The Family Advocacy Program focuses on intervention and prevention of domestic violence. Its role is not to punish the abuser. Prosecution would come from a criminal prosecution—civilian or military, under the Uniform Code of Military Justice—if the victim were to press charges.
Touriel says that, in the Navy, services are available to both parties, regardless of the ruling. The only difference is that if the incident is ruled unsubstantiated, the abuser is not required to seek treatment.
“There’s a lot more support for people identified as offenders to complete their treatment in our system than in other systems,” Touriel says. “Out in the community, you may go to court, and if you’re convicted and they say ‘Go to treatment,’ no one is really monitoring you.” Enforcement of the abuser’s treatment, however, lies in the hands of the chain of command.
This process of reviewing the incident is not the same as a ruling in a military or civilian court, says Mary Kirby, director of the Navy’s Fleet and Family Support Center in San Diego. “It’s not a guilty or a not guilty verdict,” she says. Victims still have the ability to prosecute the offender in civilian court or through the military court system.
In 2011, of the 19,000 reported cases, about 44 percent were substantiated, and those offenders entered the Central Registry, a system for keeping track of reports of child abuse and domestic violence.

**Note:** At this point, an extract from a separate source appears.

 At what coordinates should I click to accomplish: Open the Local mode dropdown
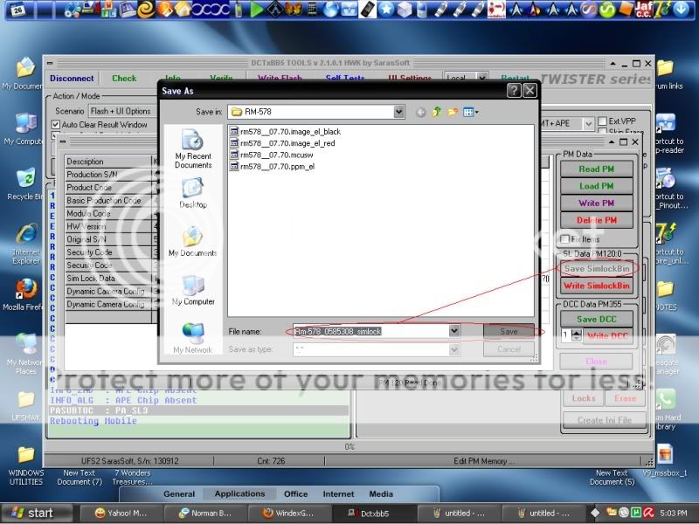[483, 79]
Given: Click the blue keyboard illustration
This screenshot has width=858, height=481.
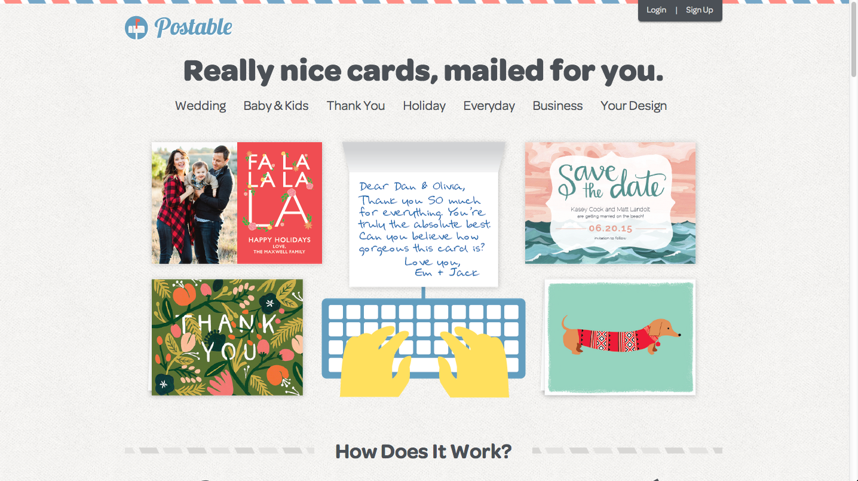Looking at the screenshot, I should point(424,339).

After hearing a brief recount of an incident Kettermann reported, Tinney says she’s not surprised that nothing punitive happened to the husband. Domestic abuse that takes the form of emotional abuse and threats may be more difficult to prove in isolated incidents unless the victim is able to provide evidence that establishes an ongoing pattern of abuse. The same is true, she says, in civilian courts. “The military is a microcosm of the larger society, so they really experience all the same kinds of issues,” Tinney says. “I know people want to say how different the military is—how it’s more violent, etc.—but there’s a lot more similarities than differences.”
“We need to be cautious about overstating how difficult the military system is,” she continues, “because believe me, the civilian system is difficult too.”
Kettermann feels the system did not do enough to help her. Once she filed for divorce, she lost access to things like housing, health insurance and the military community. She was still thousands of miles from home and didn’t know how she’d afford to move herself. Her husband remained in the military, she adds. He transferred to Army, where she says he’s now an officer.
Note: An earlier version of the article spelled Kettermann’s name incorrectly and also stated incorrectly that her husband had transferred to reserve duty.